By Libby Leyden-Sussler
Though his role is vital, the whistleblower usually pays a hefty price for his admission.
Such is the case of Lamido Sanusi, former governor of Nigeria’s central bank. Last month, Sanusi alleged that $49.8 billion in oil revenue had somehow “gone missing,” sending shockwaves through Nigeria. He wrote to the president alleging that the National Petroleum Corporation, (NNPC) failed to send the billions to the Federation Account.
Sanusi, in his role as governor of the central bank, asked all of the country’s top bankers to open their bank accounts to find the source of the missing money. While oil corruption schemes are not uncommon, especially in a country that is one of Africa’s largest economies, an accusation of this magnitude has never been made before by as high a government official.
But with the branding of whistleblower, there also comes the unavoidable blowback, the consequences for raising questions that contest a higher authority. In Sanusi’s case, this led to President Goodluck Jonathan’s dismissal of him on February 20. In interviews with The New York Times, Sanusi said his warnings to bankers had been reported directly back to the threatened seat of power in Abuja.
“Sanusi's position from inception was that of water in oil, effectively being used as a tokenistic veneer of legitimacy for the media, foreign governments etc.,” says Khadija Sharife, an investigative journalist and researcher on financial opacity and extractive industries “When he collided with power in unacceptable ways – such as challenging the validity of systems, he was invented as an enemy.”
The headquarters of the Nigerian National Petroleum Company
This was not the first time Sanusi has raised questions about Nigeria’s growing corruption problem. In 2009, Sanusi was appointed by former president Umaru Musa Yar’Adua as Governor of the Central Bank of Nigeria. Upon assuming the role, he attempted to take on Nigeria’s declining banking sector. He took action to permanently close fraudulent banks, uncover theft, and all the while gain the trust of international markets. Dubbed the “Sanusi Tsunami,” some believed he had a personal vendetta against some of the bank CEOs, while other analysts pointed to proof of mismanagement of funds on the part of the bankers.
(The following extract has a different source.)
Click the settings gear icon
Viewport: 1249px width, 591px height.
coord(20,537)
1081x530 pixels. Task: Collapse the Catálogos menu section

In early 2010, Sanusi conceded that since 2005 the Central Bank had failed to conduct routine examinations of the 14 banks allocated to it under the sharing arrangement with the Nigerian Deposit Insurance Corporation (NDIC). He also went on to describe an outline for reform built around four core pillars: enhance the quality of banks, establish financial stability, enable a healthy financial sector evolution, and ensure the financial sector contributes to the economy.
Yet somehow this highly praised and progressive man is now without his title and left to deal with the blowback of rattling the cages on an oil-politics system riddled with exploitation. Nigeria’s current political power, in preparation for a 2015 election, is focusing on footing the bill to keep the governing party functioning. Sanusi’s accusations threatened to expose, as his suspicions impluy, that some bankers were in fact laundering stolen oil money and sending it directly into the bank accounts of those in the capital. The bankers refused to cooperate or offer any real response, indicating there may be some truth in Sanusi’s accusations. A spokesman for Nigerian’s president simply replied that these findings were “untrue.”
Unfortunately, it seems unlikely that Sanusi will regain his position. Though his term was set to end in June, there is a larger issue at play—the role of the “ public watchdog,” who keeps governments, large corporations, and industries honest. When civil servants, such as Sanusi, speak out against corruption, and are “chastised” by their home country, citizens grow wary of voicing a dissenting opinion for fear of retribution. Freedom of speech, then, comes at too high a cost.
Libby Leyden-Sussler is an editorial assistant at World Policy Journal.